DATA SUPPLIED:
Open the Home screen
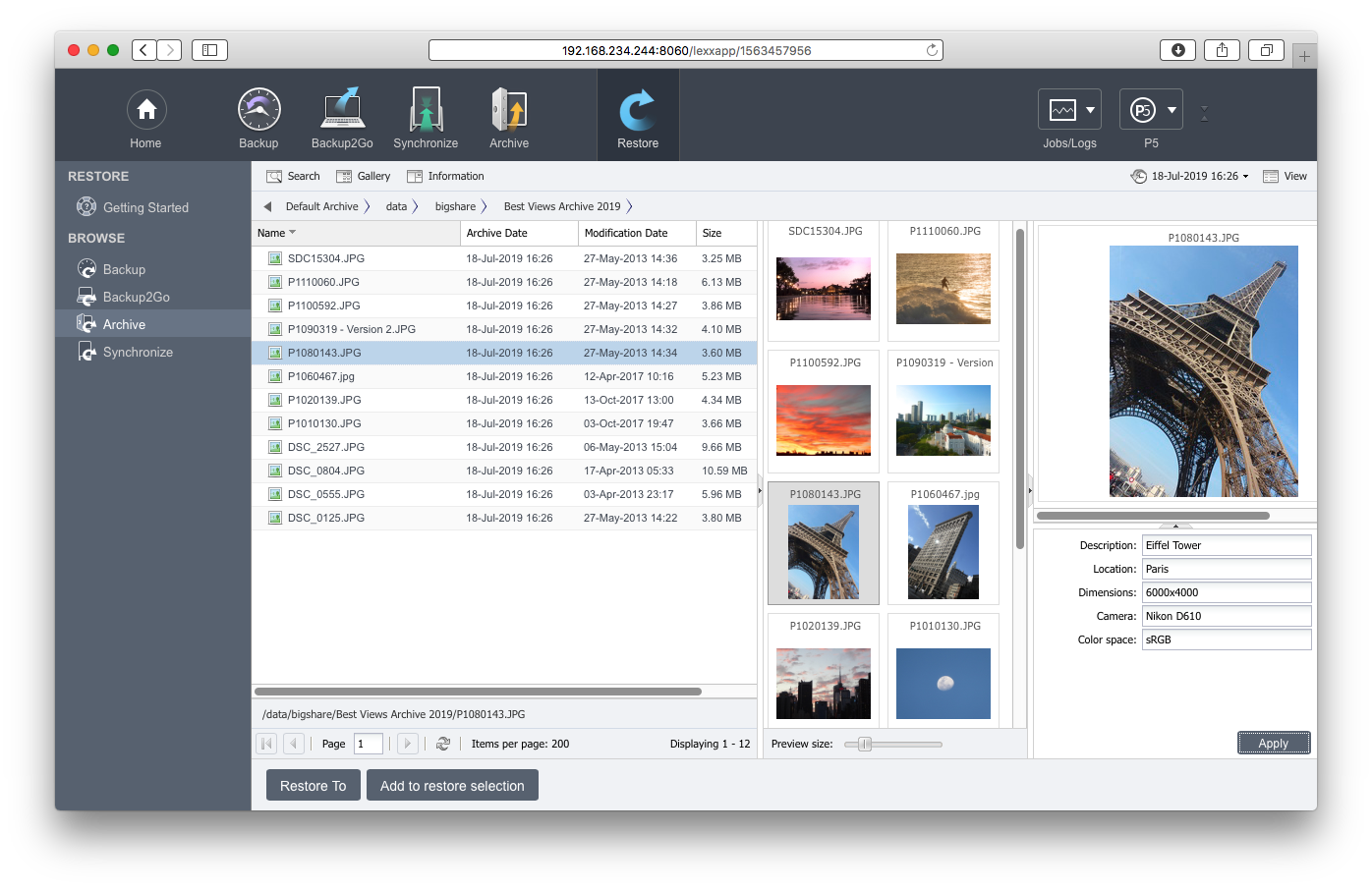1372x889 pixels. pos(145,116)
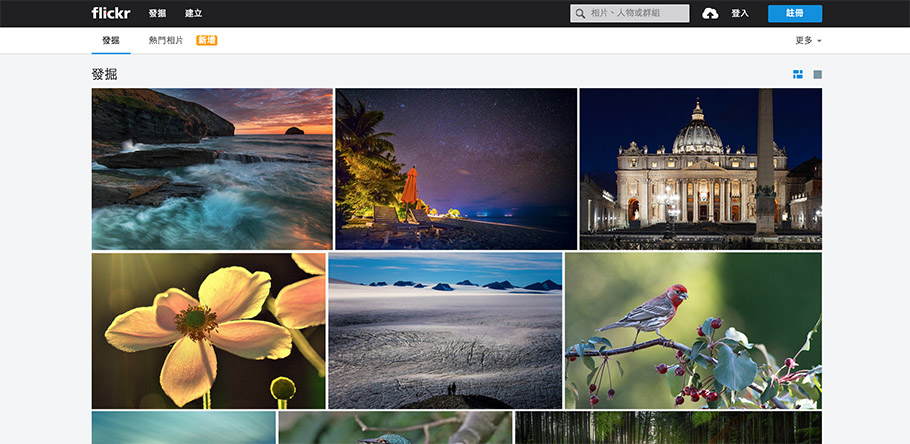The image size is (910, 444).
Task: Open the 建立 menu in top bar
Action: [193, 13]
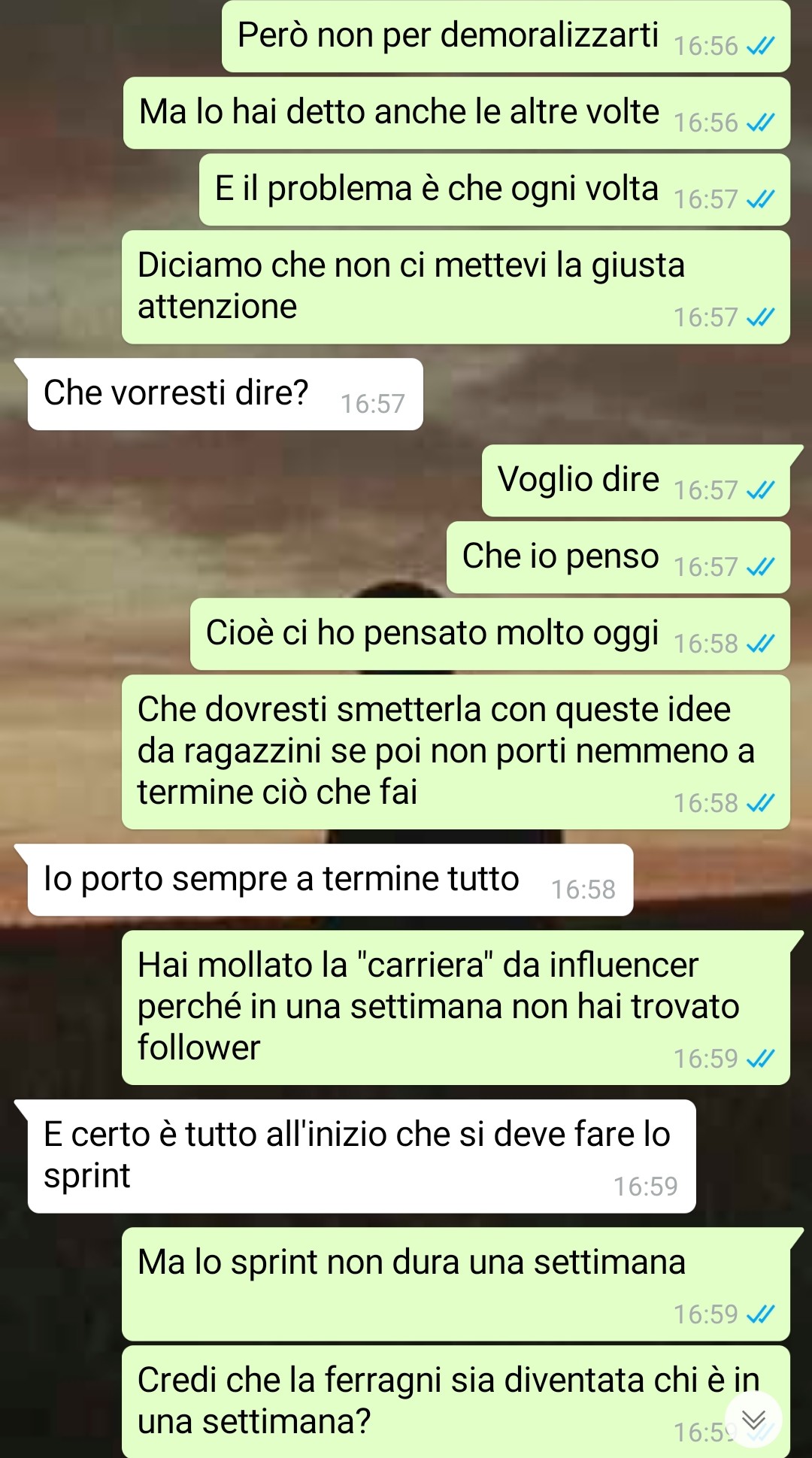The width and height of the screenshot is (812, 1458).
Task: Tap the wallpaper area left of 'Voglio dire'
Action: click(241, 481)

EXERCISE BRIEF:
Count the lines in the rows above that contain the string "Open" with the same capitalization, and reply with only the number.

ANSWER:
2